__Direction 1__:
In the stored entries below, substitute "Click" for every occurrence of "Open" and write out all of those entries again with nothing else changed. Omit the pictures from your answer.

__Text passage__:
At some point, we have all been asked about the ROI of public relations (no, clip counting and ad value equivalency tools are not what I mean). How do we define the value of our programs? Can we and should we measure revenue generated?  Are our messages resonating with our target audiences and how do we know? These are ongoing questions and remain important topics of discussion and debate for anyone in the communications profession. For more information on the topic I continue to read Metrics Man, KD Paine’s Measurement Blog, and Measurement PR-spectives.

Focusing just on measuring social media, since that remains the shiny object for most of us, ROI is an important question to address, especially since almost every tool is free (not much “investment”). We certainly do not just use social media at CME Group because it is free, and I have been addressing what the exchange gets out of social media more as interest in its use in financial services grows.

Here are some thoughts I have provided recently when discussing the return we get from using Web 2.0. 

Intelligence — Many tools today allow you to really get under the hood and find out a lot about your customers and competitors. Whether it is a key word search on Technorati, hashtag on Twitter or comments to a fan page on Facebook, you can learn a lot about what is on the mind of your audiences. The ability now to follow trends or sentiment from real people in real time has become one advantage of social media.

__Direction 2__:
According to the passage on public relations ROI, which three sources does the writer continue to read for more information on the topic?

__Stored entries__:
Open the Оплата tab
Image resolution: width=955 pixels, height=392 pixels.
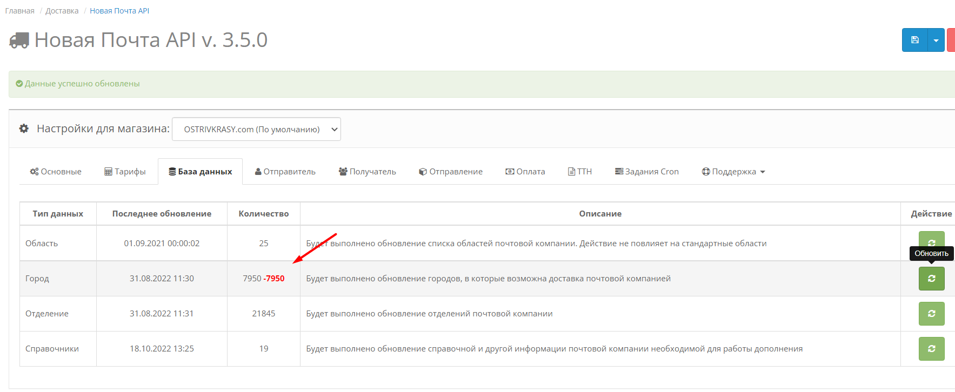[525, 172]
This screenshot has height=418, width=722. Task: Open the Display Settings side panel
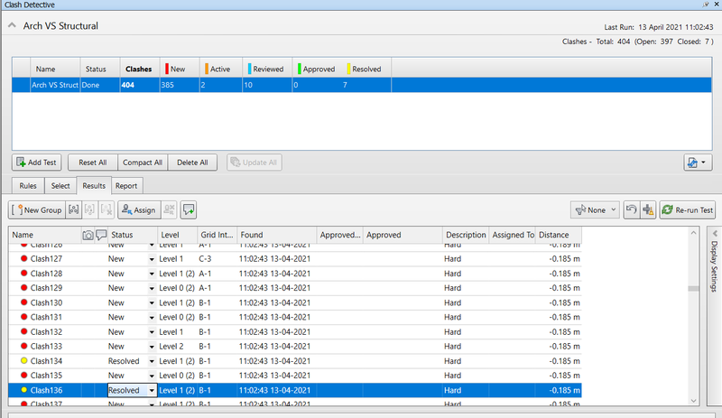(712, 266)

__Task result 1__:
Click the Оплата tab
Image resolution: width=955 pixels, height=392 pixels.
[525, 172]
This screenshot has height=418, width=722. Task: Click the Display Settings side panel
(712, 266)

__Task result 2__:
Metrics Man, KD Paine’s Measurement Blog, and Measurement PR-spectives.